現在の診療ガイドライン作成では「ある疾患の患者に, ある治療を行った場合, 行わない場合に比べて, どうなるのか」 (PE (I) CO: Patient, Exposure (Intervention), Comparison, Outcome) という一般臨床におけるクリニカルクエスチョン (clinical question; CQ) を用いることが求められている。
目的: 一般開業歯科医師らに顎関節症治療に対するアンケートを実施し, 顎関節症のどの症状に対して, どのような治療方法が有効かというCQに関して収集し, 解析すること。
対象および方法: アンケート収集は日本歯科医師会が実施し, われわれは個人情報を排した2次データを解析した。対象者は日本歯科医師会一般会員とその施設に勤務する会員および非会員とし, 原則的に系統抽出で一般会員数の1/10を, 年齢群ごとに抽出した。用語の統一は著者らの1人がSPSS社製統計ソフトのテキストマイニングを用いて類似用語をまとめた。
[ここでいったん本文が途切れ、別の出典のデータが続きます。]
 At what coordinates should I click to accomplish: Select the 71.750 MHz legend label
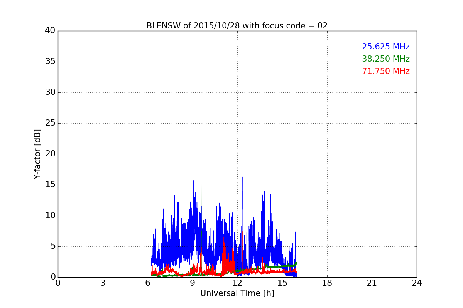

結果: 送付者は5, 999名で, 回収率は23.5%, 1, 412名であった。CQは合計4, 423問で, 不適切CQ (353問) は解析から除外した。その結果, 治療法別有効解析CQ数は4, 070問であった。主たる症状 (3%以上) に対して選択されていた主たる治療法 (5%以上) は32種であった。ガイドライン作成ではこれらの組合せが必要になるであろう。